Source records below:
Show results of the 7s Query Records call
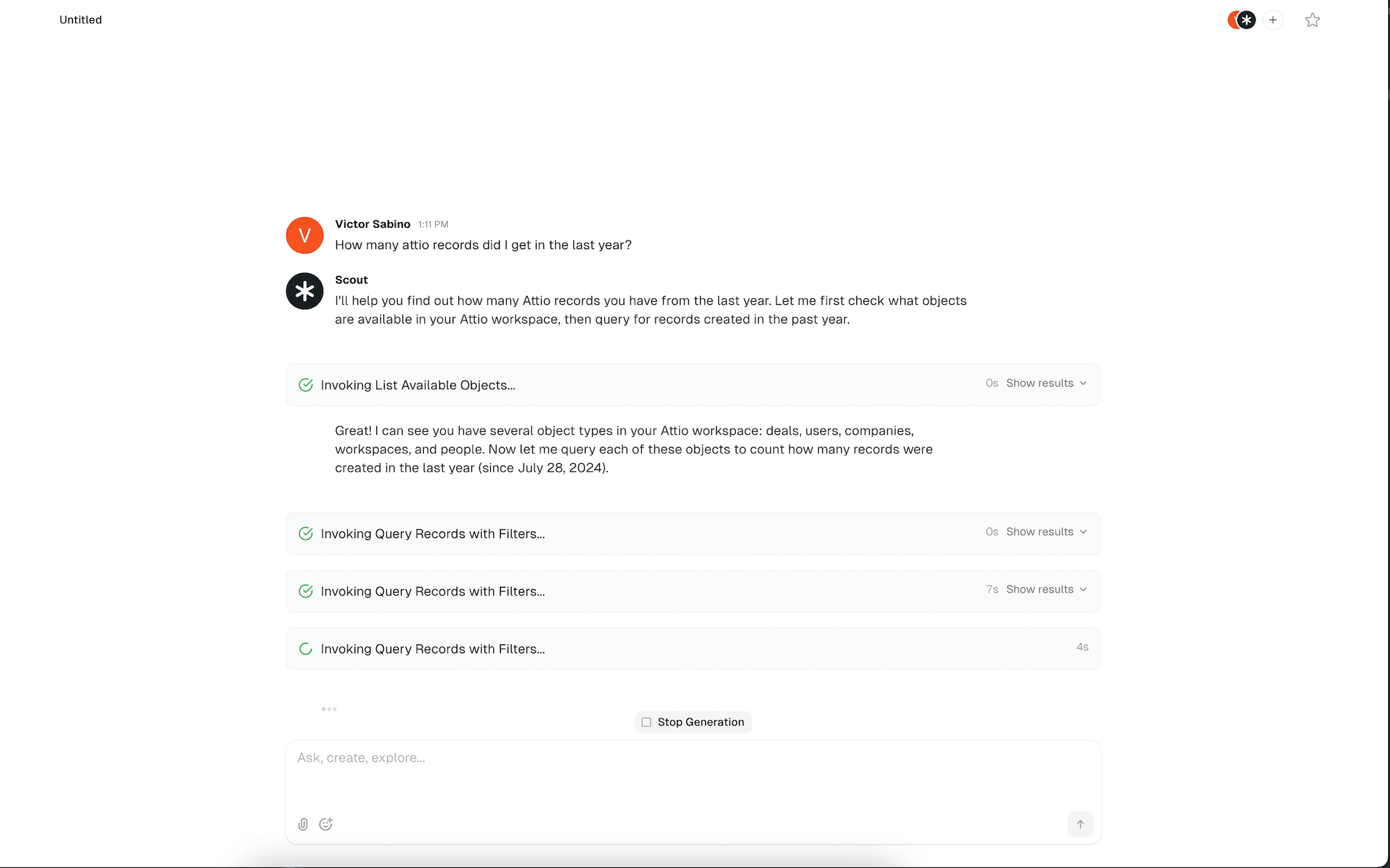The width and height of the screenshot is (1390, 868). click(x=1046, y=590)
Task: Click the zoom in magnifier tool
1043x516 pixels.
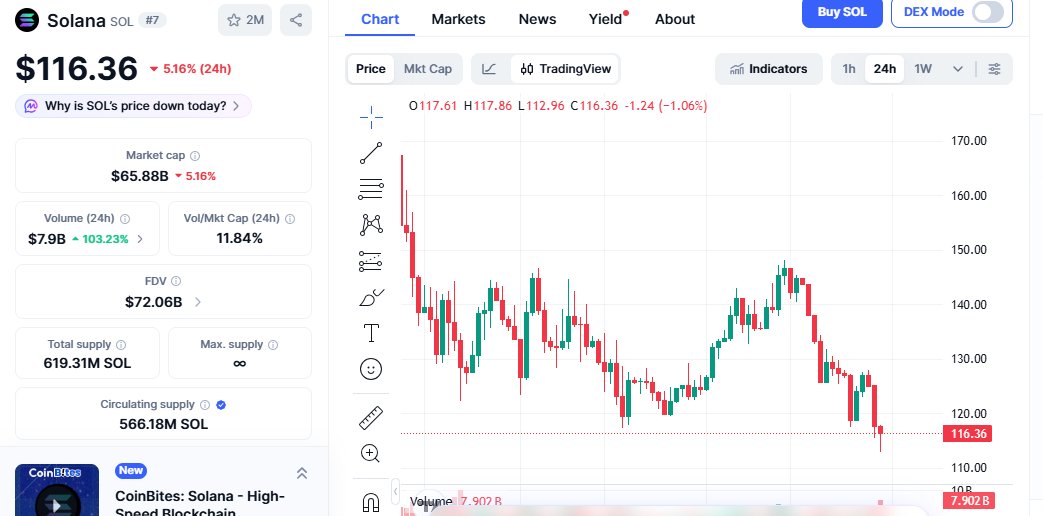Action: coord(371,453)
End of Source records.
Source records below:
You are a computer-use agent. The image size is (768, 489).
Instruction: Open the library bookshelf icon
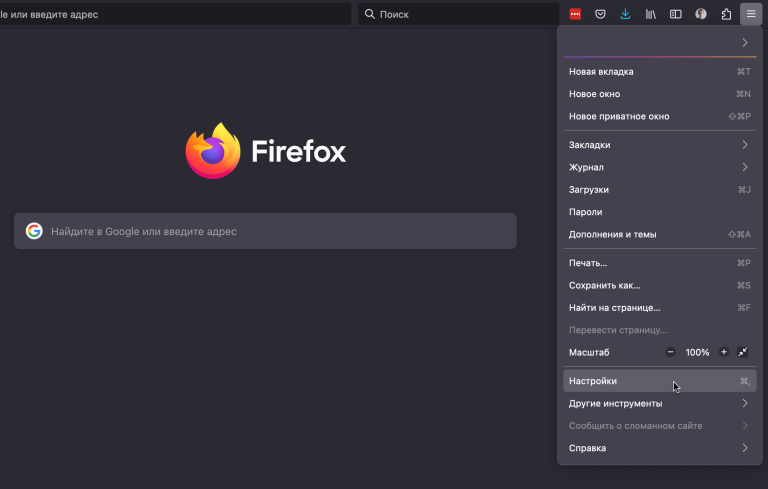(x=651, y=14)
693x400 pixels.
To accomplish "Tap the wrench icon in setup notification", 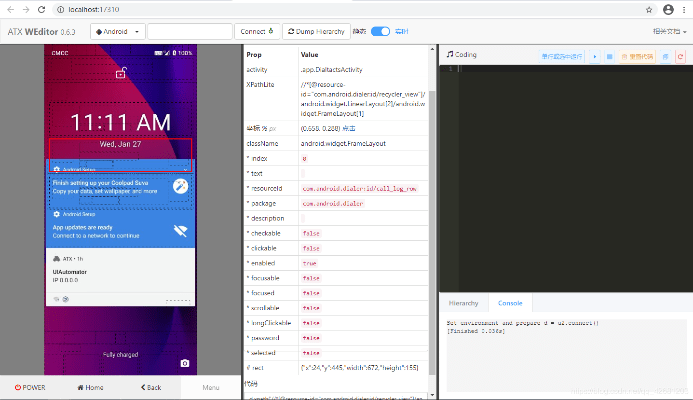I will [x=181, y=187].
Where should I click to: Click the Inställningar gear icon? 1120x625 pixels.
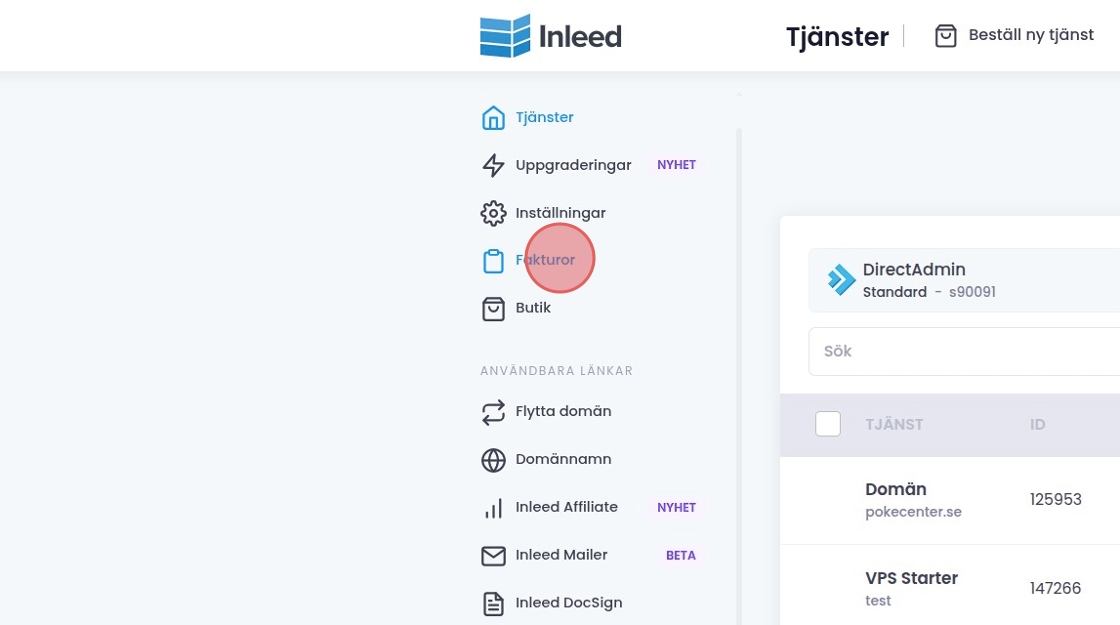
End of Source records.
Source records below:
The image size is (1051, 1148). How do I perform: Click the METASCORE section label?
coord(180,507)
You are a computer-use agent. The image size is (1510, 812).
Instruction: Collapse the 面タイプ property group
End of Source records.
Go through the entries line by line and count those with "computer". Give only the count.

2